I’m working from the porch today.  

Well, in theory I’m working but the black-headed grosbeaks and Bewick’s wrens are having such a boisterous sing-off I can’t think. Oblivious, white-crowned sparrows splash in the bird bath, scrub jays drink at the pond, and every winged creature vies for a turn at the feeder. Pecking beneath it are California towhees, thrashers, and quail.  Beyond the feeder, turkey vultures soar over the canyon. A raven gurgles from behind the house. Titmice and house finches grab sunflower seeds and fly to their nests. And here comes a roadrunner, strolling up from the canyon for a sip at the pond. I don’t usually see them until later in the year when all the water has dried up below. The dusky-throated flycatcher announces his raspy presence and a western tanager flashes like feathered fire.

The sun is almost overhead and as the birds begin to settle into their afternoon naps I hear the falling ping-pong ball song of wrentits across the canyon. An Anna’s hummingbird buzzes in the sage by the steps and one of the red koi breaches in the pond like a bloody, mini-Moby Dick. The scrub jays have moved out and a pair of tanagers take their place. I’ve never seen a female here and hope they’re a breeding pair. They’re timid and a flock of goldfinches (lesser and American) easily displace them from the water’s edge. I can’t see it but from high in the eucalyptus tree comes the chatter of a Bullock’s oriole. A spotted towhee screes from the thick cover of chaparral. 

Then, for a moment, there is only a shushing wind. It comes cool, up from the canyon, bringing hints of buckbrush and wild lilac. “Shhh,” it tells the birds. “Go take a nap.” The birds listen. Maybe now I can get some work done. Or take a nap, too…

05 - 08, 2012

I was at the dog beach this morning and a very casual acquaintance approached me. She said, “I hope I’m not being presumptuous but I thought I heard you introduce your wife to me last week.” I answered yes, and she proceeded to tell me how her niece had come out to her over the  weekend, and that the girl was upset that her mother had disowned her. She asked if I had any advice, and truly I didn’t. The niece sounds very healthy and well-adjusted. She is carrying on with plans to marry her partner, and will invite her mother even though the woman has disowned her. I said that sounded like the best thing she could do –  live her life with honesty, joy, and integrity. She can’t change her mother, as none of us can change the unfortunate bigots in the world. All we can do is live well despite them. (And isn’t that really the best revenge:)

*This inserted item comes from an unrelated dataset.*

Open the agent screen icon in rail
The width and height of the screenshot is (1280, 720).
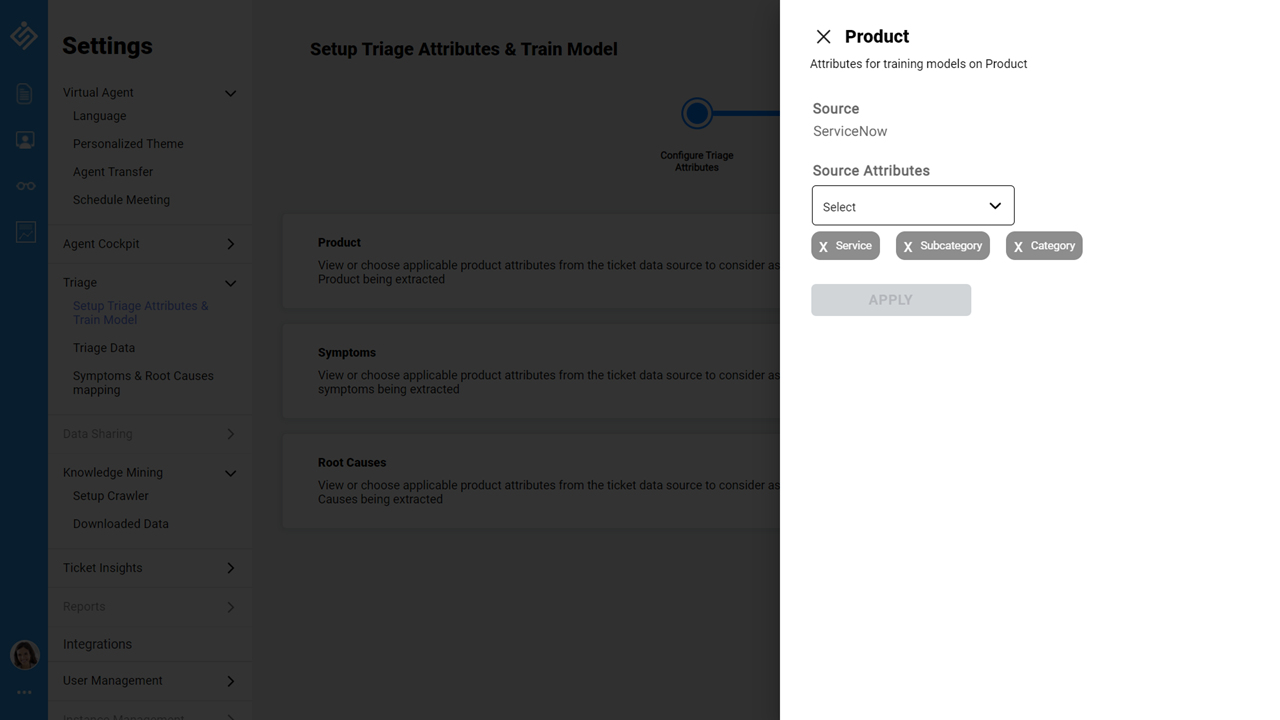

I find great hope that this woman and her husband are extremely supportive of their niece, and that the girl’s partner’s family (from Iowa – yea for the Midwest!) are also very loving and supportive. There will always be bigotry. There will always be people like this girl’s mom and the North Carolina preacher man. But I see everyday, even from strangers on the beach, that there are increasingly more supportive people. Folks like this girl’s aunt, who takes the trouble to approach a virtual stranger out of love for her niece. Folks like the partner’s family that have welcomed their daughter-in-law to be and are hosting the wedding. Anyone who has ever been hurt by bigotry wants it all to go away. We want to stamp it out and make it disappear. It won’t. As long as there is fear in the world, its cousin bigotry will walk right next to it. That’s the bad news. The good news is, as long as there is love in the world, its cousin tolerance will be hand in hand with it.

So congratulations to this unknown young woman for continuing to love her mother and her partner. Congratulations to this almost stranger for loving her niece so much. Congratulations to the public outcry against that poor, sad preacher soul. And congratulations to each of us every time we choose the high road of love over the bottom road of fear.

05 - 04, 2012

Bethany Hamilton

This question was posted on Writer Unboxed a few weeks past. I opened the docs on my WIP this morning, feeling the need to answer that question. The book is at least a third, maybe half written, and I’m not sure I know the answer. Should I know? Should I have a burning question at the heart of my work? Or should I let unbridled instinct have it’s head? I rather like not knowing, but for the sake of plot and pacing I need to choose whether my character is gradually developing her spirituality or diving straight into a battle between good and evil. I’m ambivalent about committing. (Ambi, meaning both, and valence, meaning strong – I have strong feeling about both. How do I choose?)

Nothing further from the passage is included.